It’s worth remembering that Mount Hood is an active volcano. One of these days, it is going to blow.
When it erupts, plumes of rock will shoot up thousands of feet above the volcano. Rock, gas, and ash will come blasting out from volcanic vents. The heat will melt tons of ice and trigger powerful mudslides. The mountain’s glaciers contain about 300 million cubic meters of ice, enough to wreak serious havoc if rapidly melted into rushing waters.
We are going to want as much warning as possible.
With three ski resorts, millions of annual visitors to Mount Hood, and the City of Portland just 60 miles downslope, there is no way an eruption of Mount Hood will be a minor event. But early warning systems can limit the damage significantly.
That explains why the U.S. Geological Survey (USGS) has installed three new monitoring stations on Mount Hood within an area designated as wilderness and otherwise protected from development. A five-year bureaucratic delay in setting up the system of sensors due to the wilderness designation finally ended in the autumn of 2019, not long ofter the publication of a major report in the New York Times titled “We’re barely listening to the U.S.’s most dangerous volcanoes.”

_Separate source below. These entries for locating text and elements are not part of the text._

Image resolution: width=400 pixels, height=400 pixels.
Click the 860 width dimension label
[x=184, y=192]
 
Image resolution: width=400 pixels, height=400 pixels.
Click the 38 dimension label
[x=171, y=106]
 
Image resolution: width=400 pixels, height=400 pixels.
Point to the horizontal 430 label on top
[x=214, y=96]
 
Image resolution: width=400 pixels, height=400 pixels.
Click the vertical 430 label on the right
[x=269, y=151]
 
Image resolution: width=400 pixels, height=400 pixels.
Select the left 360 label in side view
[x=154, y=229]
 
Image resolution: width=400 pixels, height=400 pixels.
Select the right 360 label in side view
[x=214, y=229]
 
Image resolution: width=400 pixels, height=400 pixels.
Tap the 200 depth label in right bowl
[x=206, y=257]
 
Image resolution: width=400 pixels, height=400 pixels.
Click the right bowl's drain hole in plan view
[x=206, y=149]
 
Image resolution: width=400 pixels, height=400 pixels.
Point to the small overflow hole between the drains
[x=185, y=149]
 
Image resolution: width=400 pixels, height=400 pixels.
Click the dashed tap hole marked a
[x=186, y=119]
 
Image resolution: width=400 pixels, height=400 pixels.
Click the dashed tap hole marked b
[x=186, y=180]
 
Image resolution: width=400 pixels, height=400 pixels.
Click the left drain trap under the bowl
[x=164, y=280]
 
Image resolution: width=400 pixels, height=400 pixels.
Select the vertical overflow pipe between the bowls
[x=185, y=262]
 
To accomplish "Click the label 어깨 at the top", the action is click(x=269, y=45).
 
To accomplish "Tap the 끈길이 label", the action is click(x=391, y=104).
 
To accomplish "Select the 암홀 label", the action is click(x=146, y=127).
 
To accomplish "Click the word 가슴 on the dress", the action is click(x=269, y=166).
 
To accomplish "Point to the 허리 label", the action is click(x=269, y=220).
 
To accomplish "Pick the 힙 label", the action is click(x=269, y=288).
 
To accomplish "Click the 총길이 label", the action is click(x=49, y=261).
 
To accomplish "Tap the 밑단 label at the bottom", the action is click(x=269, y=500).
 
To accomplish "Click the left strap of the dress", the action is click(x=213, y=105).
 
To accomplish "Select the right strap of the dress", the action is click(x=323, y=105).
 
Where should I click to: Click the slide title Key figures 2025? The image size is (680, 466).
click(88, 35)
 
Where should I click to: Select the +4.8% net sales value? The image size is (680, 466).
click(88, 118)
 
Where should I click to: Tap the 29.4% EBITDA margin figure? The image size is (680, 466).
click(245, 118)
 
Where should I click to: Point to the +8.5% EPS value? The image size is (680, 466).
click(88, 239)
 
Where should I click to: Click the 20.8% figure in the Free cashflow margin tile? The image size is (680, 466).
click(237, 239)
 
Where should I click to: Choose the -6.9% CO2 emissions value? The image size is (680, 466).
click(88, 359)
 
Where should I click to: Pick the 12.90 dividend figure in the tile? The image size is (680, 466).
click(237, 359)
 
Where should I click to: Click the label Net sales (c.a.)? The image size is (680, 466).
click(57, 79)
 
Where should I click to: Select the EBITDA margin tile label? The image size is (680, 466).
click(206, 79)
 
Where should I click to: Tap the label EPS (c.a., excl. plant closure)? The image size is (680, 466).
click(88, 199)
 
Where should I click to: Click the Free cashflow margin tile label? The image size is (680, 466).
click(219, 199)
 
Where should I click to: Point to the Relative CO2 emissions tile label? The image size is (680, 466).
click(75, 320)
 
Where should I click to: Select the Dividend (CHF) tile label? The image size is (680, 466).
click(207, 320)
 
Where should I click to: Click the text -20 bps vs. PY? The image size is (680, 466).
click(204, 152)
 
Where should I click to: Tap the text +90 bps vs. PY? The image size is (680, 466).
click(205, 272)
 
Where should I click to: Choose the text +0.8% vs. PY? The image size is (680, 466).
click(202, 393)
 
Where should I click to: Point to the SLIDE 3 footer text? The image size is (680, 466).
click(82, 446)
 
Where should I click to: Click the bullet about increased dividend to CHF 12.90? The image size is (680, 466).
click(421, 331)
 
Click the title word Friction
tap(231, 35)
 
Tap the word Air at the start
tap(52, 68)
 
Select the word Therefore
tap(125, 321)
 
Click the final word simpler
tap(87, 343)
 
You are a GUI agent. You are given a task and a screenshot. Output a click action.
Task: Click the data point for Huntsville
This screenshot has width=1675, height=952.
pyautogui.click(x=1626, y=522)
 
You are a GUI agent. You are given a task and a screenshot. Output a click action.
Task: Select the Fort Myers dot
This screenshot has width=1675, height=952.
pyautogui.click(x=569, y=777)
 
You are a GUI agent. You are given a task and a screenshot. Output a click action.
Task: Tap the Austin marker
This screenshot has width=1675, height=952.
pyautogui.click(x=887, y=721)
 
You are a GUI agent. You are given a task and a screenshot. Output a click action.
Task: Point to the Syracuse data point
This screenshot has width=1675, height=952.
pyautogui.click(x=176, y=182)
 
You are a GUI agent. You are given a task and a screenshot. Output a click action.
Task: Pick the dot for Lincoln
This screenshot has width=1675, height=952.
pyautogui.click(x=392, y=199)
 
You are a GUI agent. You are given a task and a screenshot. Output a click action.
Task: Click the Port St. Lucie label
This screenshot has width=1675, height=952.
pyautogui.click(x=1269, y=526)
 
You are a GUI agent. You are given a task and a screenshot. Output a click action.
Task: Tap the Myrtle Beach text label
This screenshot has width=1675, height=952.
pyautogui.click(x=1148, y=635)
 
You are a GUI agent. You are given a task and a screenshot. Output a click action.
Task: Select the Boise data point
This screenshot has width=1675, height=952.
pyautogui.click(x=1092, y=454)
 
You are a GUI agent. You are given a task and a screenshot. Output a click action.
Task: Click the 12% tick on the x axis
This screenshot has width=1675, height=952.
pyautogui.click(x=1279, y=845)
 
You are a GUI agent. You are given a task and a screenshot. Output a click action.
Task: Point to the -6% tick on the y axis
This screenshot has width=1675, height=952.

The Times report noted that the U.S. lags behind Chile, Japan, and Iceland in volcano monitoring and warned that an unmonitored Mount Hood could erupt with devastating and horrific results comparable to Colombia’s Nevado del Ruiz volcano, which killed 21,000 people in one night in 1985.
Workers flew in via helicopter to install the new USGS monitoring systems on Mount Hood in late September. The sites consist of three sets of co-located seismic and GPS stations, all within 2.5 miles of the summit of the mountain. A fourth ground-based station for continuous volcanic gas monitoring is expected to be installed at a later date. The stations are located away from trails, painted to blend in with the surroundings, and not expected to affect skiing, climbing, or other recreational uses of the Mount Hood National Forest.
Following the successful September installation, the monitors are now producing real-time data accessible to anyone with an internet connection.
The date being generated by the new monitors is extremely detailed.
For example, a quick scan of the data in early December revealed that the mountain experienced two minor earthquakes in two days on December 8th and 9th. The larger of the two quakes occurred at 5 pm Sunday, December 8, with a magnitude of 2.4 and a depth of 1.2 miles.
According to the USGS, the largest earthquake recorded with modern monitoring in the vicinity of Mount Hood was a magnitude 4.5 in 2002 that was followed 4 hours later by a M 3.8 aftershock. Earthquakes with magnitudes of 3.0 or greater also occurred in 1989, 1990, 1996, and 2010. These clusters often occur in swarms with three or more earthquakes in a day. Between June 29 and August 18 of 2002 more than 200 earthquakes followed a June 29 quake of magnitude 4.5.
It is always worth remembering that Earthquakes are measured in a logarithmic scale, so the difference between a 3.5 and a 7.0 is exponential and enormous. It is unknown how large the last major earthquake on Mount Hood was on the logarithmic scale in the 1780s. But it was large enough to set off huge avalanches and landslides that crushed everything in their path.
Which is why it makes sense to be flexible on the wilderness rules sometimes. Large volcanoes rarely blow without warning, and the sooner we see the warning signs, the better we can respond to an eruption that will be terrifying when it blows.